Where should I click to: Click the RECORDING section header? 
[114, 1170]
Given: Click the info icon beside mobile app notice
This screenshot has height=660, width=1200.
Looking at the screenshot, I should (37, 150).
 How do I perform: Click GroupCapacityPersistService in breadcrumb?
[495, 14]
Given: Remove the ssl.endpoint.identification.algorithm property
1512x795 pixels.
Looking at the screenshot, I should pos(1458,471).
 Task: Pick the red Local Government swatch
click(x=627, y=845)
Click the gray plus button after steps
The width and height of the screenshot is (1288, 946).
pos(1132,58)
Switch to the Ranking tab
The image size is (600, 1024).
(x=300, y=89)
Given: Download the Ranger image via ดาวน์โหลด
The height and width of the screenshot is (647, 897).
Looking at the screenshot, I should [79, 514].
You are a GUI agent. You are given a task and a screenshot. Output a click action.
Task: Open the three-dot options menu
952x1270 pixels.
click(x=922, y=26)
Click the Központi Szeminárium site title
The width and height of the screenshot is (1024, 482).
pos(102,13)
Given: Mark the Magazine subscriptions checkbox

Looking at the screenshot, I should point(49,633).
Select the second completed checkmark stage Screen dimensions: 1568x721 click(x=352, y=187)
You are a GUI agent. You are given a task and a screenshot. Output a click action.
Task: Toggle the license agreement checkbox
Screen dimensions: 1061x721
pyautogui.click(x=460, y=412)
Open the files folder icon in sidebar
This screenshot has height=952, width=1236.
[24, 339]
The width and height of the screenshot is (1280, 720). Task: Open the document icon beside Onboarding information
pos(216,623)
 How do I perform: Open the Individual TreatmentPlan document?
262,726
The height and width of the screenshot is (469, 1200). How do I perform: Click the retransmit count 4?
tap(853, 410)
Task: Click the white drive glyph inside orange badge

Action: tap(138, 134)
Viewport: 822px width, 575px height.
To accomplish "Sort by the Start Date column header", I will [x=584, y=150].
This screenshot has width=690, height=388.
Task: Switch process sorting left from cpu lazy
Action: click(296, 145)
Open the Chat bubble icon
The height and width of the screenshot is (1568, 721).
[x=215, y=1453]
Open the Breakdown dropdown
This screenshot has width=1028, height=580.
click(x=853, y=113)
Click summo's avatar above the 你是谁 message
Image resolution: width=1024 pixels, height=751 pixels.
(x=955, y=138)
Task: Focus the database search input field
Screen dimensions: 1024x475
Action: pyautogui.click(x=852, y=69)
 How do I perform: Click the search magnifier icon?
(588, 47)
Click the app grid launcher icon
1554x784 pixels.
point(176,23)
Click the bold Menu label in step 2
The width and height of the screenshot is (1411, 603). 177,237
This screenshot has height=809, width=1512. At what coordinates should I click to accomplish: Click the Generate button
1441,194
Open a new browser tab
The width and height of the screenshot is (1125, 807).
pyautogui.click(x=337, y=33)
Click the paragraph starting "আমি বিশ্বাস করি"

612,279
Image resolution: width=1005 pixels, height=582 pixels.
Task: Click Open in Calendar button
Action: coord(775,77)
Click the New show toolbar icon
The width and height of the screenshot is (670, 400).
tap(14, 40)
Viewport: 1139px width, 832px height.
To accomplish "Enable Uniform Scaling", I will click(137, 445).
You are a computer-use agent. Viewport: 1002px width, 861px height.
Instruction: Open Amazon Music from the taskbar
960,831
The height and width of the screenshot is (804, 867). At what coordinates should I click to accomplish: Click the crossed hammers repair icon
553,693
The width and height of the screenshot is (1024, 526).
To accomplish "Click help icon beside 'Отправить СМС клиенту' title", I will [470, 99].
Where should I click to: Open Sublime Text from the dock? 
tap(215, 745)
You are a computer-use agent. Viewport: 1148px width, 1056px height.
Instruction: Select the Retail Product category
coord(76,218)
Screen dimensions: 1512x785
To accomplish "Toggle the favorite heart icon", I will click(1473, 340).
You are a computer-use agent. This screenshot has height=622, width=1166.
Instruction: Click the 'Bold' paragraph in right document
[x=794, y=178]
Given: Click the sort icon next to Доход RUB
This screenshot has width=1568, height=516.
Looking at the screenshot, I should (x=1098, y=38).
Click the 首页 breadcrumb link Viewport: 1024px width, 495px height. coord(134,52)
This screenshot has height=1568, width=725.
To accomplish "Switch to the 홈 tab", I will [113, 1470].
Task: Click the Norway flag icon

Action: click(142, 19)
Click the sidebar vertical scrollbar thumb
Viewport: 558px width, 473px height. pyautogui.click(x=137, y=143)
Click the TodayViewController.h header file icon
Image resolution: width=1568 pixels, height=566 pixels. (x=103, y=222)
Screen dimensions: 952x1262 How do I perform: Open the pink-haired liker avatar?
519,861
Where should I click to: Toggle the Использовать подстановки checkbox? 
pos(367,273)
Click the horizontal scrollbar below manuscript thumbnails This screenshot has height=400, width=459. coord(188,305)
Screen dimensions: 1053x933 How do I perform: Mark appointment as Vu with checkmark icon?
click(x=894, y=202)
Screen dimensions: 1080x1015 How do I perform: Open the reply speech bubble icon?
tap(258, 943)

====================

Assigned task. Lines above that include the string "computer" need to be copied.

Your solution.
You are a computer-use agent. Viewport: 1002px width, 861px height.
You are a computer-use agent. Viewport: 1148px width, 1056px height.
You are a computer-use agent. This screenshot has height=622, width=1166.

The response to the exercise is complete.